権力と暴力に立ち向かうために必要な事「蟲(Locust)」

今年のカンヌで上映され好評を博した映画。最初はノーマークだったが、チケット発売の初日に完売になりそうな勢いだったので慌てて購入。

金馬獎では音楽を担当した半野喜弘とMeuko! Meuko!がノミネートされた。

監督は香港育ちのアメリ台僑。時代設定は2019年で、頻繁に香港でのデモのシーンがインサートされている。

小さい時の病気が原因で話せなくなった鍾翰(ジョン・ハン)は昼間は親代わりのおじさんの食堂を手伝い、夜はチンピラとして借金の取り立てなどをしている。

ある日お店の土地が大企業に買収されてしまい、それから様々な嫌がらせを受けるようになる。同時にコンビニで知り合った苦学生の女の子と仲良くなるが、夜の仕事が彼女にバレてしまい別れることに。怒りが頂点に達した鍾翰が遂に行動を起こす。

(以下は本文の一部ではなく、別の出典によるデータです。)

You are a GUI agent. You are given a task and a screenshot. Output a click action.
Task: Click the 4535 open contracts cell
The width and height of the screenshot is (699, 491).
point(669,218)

緊張感が漂う時代背景のもと、地を這うように生きる自分たちと富裕層との生活の対比が強烈。Locustとはイナゴのことだ。最下層で生きる自分たちも虫なら、不正をして権力とお金を手にした富裕層のなりふり構わないエゴ丸出しの振舞いも所詮イナゴのような虫じゃないかというわけだ。そしてこれは国家権力が小さな立場の相手に対して行う暴力の比喩にもなっている。

上映後は出演者が揃ってQ&Aに出席した。

何処かに私もいる。

鍾翰を演じた劉韋辰(ウィルソン・リウ)は、話せない役だけどつい声が出そうになるので苦労したと言っていた。食堂の女将役の女優さんは客家出身で、客家語で罵倒するシーンのセリフは彼女が教えたそうだ。

2025年に台湾で一般公開予定。